The training data is very similar to before in that all authorised decisions still have a feature sum of more than 1 and all rejected decisions have a sum of 1 or less. However, something seems to have gone wrong because when I ask the trained SVM what it thinks of the "lowPriority" example -

var lowPriority = svm.Decide(new[] { 0.26, 0.14 });

.. it returns true! This is not what I want.

The only way that this could happen is if the prediction model that has been generated is completely wonky somehow. To put this to the test, I'm going to use a mechanism that Accord has where you can double-check your trained SVM by running the training data back through it to see how well the prediction model managed to fit it. This can be useful in cases where you're not sure if the SVM kernel that you're using is appropriate, since it can highlight a badly-fitting model. To calculate the error rate when the training data is passed back through the SVM, do the following:

var predicted = svm.Decide(inputs);
var error = new ZeroOneLoss(outputs).Loss(predicted);

This just uses the model to calculate a prediction for each of the inputs and then compares the results to the expected values (then it works out what proportion are incorrect). In this case, the error rate is 0.2857142857142857, which is 2/7. Looking at the predicted values (an array of bool), every value is true! This isn't right, the last two inputs (the "low priority" data points) should result in a false prediction. I guess that that explains why the "lowPriority" example returns true from this model - it seems to return for everything!

We know that a linear model will fit this data because we know that it's a straight line on a graph that separates everything above 1 (which are "decision authorised" results) from everything else (which are "decision rejected" results). So it's not the kernel that's the problem. The only other thing to do is to look for some options to fiddle with. Poring through the documentation, one that sounds promising is "Complexity" (also referred to as "cost") -

The cost parameter C controls the trade off between allowing training errors and forcing rigid margins. It creates a soft margin that permits some misclassifications. Increasing the value of C increases the cost of misclassifying points and forces the creation of a more accurate model that may not generalize well.

That description makes it sound like a bad thing to try increasing the complexity, I think I want a model that will generalise well.
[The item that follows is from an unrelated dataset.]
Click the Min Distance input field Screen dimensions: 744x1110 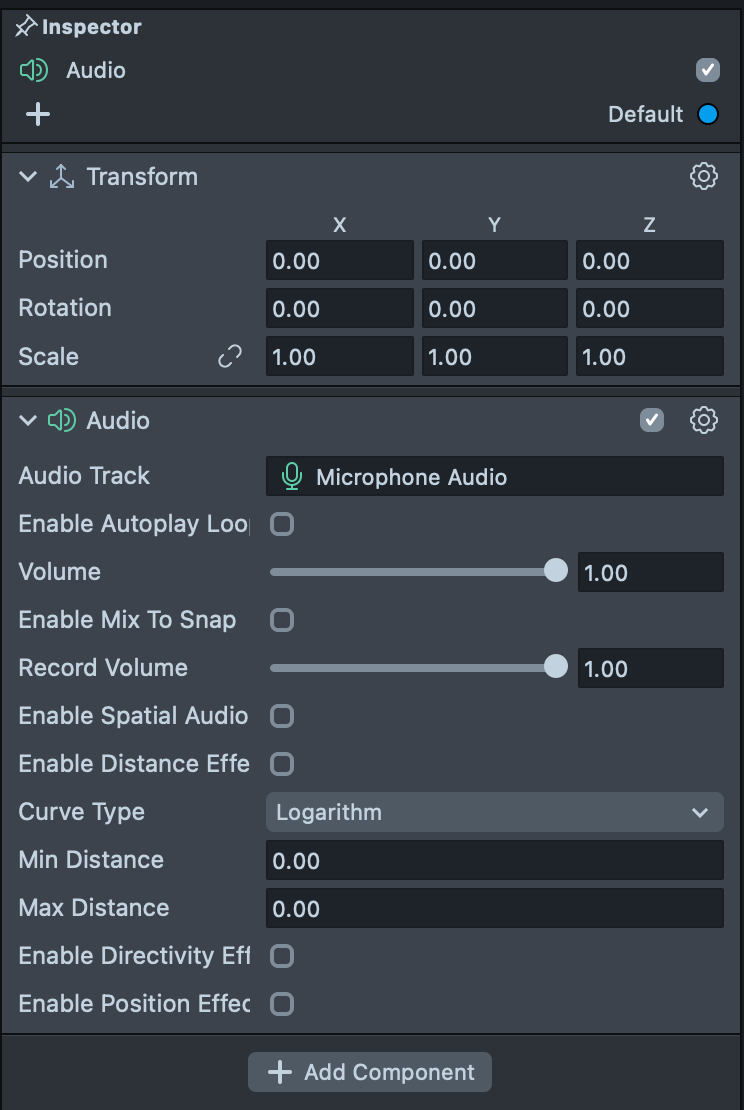point(494,860)
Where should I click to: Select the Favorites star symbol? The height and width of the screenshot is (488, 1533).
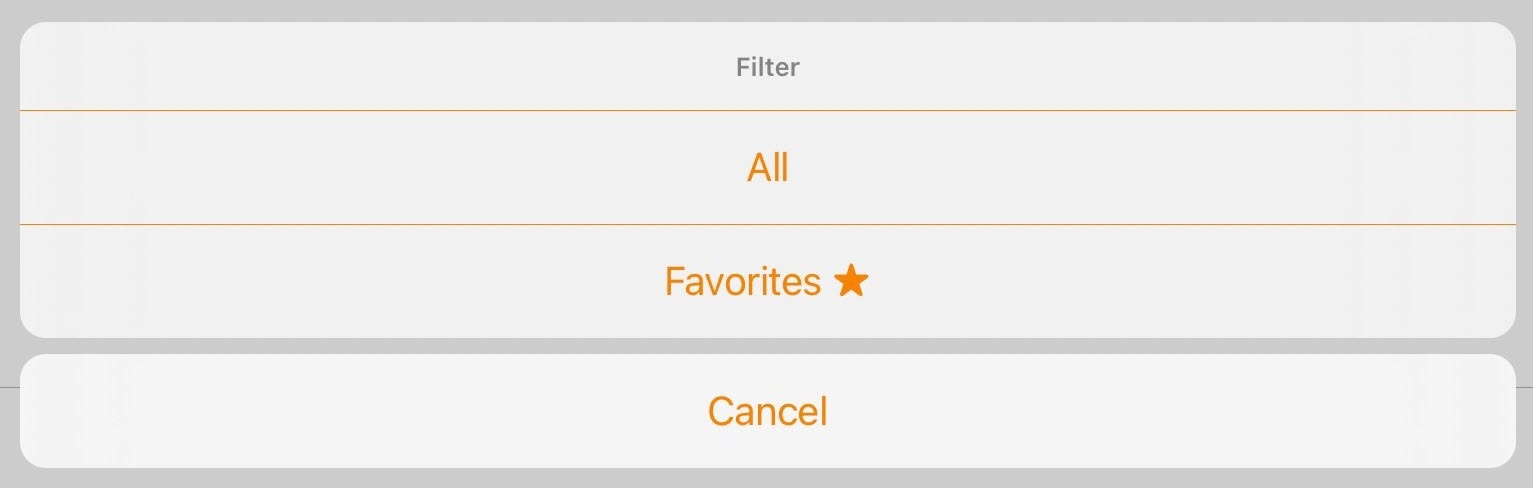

However, leaving the complexity at its default is clearly not working well for us in this case. So, I tried changing the SequentialMinimalOptimization initialisation to:

var smo = new SequentialMinimalOptimization<Linear> { Complexity = 10 };

.. and re-running. This time, the predicted array precisely matched the output array, which means that the error rate is now zero. When I ask the new model to predict a value for the "lowPriority" features, it returns false - which is much better!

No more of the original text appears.